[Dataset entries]

Segment Open

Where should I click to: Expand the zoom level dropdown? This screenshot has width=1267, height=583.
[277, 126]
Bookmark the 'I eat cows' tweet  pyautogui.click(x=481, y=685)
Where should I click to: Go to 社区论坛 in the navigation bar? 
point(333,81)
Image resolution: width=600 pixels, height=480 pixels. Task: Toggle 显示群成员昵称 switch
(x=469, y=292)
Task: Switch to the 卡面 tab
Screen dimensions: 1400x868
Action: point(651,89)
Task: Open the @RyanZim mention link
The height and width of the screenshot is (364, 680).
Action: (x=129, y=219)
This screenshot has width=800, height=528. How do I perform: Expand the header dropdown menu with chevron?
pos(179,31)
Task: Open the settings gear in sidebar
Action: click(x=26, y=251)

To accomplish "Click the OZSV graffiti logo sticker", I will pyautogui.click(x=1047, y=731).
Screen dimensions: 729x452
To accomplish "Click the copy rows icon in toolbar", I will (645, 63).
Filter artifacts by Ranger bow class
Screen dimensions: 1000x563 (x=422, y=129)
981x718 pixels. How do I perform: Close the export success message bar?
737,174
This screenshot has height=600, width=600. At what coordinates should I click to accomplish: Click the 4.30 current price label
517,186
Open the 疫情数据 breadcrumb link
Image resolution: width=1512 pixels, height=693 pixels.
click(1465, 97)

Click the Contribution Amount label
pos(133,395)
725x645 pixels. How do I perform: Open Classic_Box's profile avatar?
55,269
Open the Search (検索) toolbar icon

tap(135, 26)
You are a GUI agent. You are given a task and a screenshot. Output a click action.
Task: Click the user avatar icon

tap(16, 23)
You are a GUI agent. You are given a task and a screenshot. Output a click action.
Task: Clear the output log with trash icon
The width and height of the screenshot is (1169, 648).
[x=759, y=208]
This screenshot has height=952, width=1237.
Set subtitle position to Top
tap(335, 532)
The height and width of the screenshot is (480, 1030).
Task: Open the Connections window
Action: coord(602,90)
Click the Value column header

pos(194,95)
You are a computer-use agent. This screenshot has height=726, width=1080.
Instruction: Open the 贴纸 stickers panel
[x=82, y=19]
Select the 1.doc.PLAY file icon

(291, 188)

Segment Closed

Search the records above for the word "pyautogui" and give the number of lines where it occurs, nothing else.

#### SOLUTION TO THE PROBLEM:
2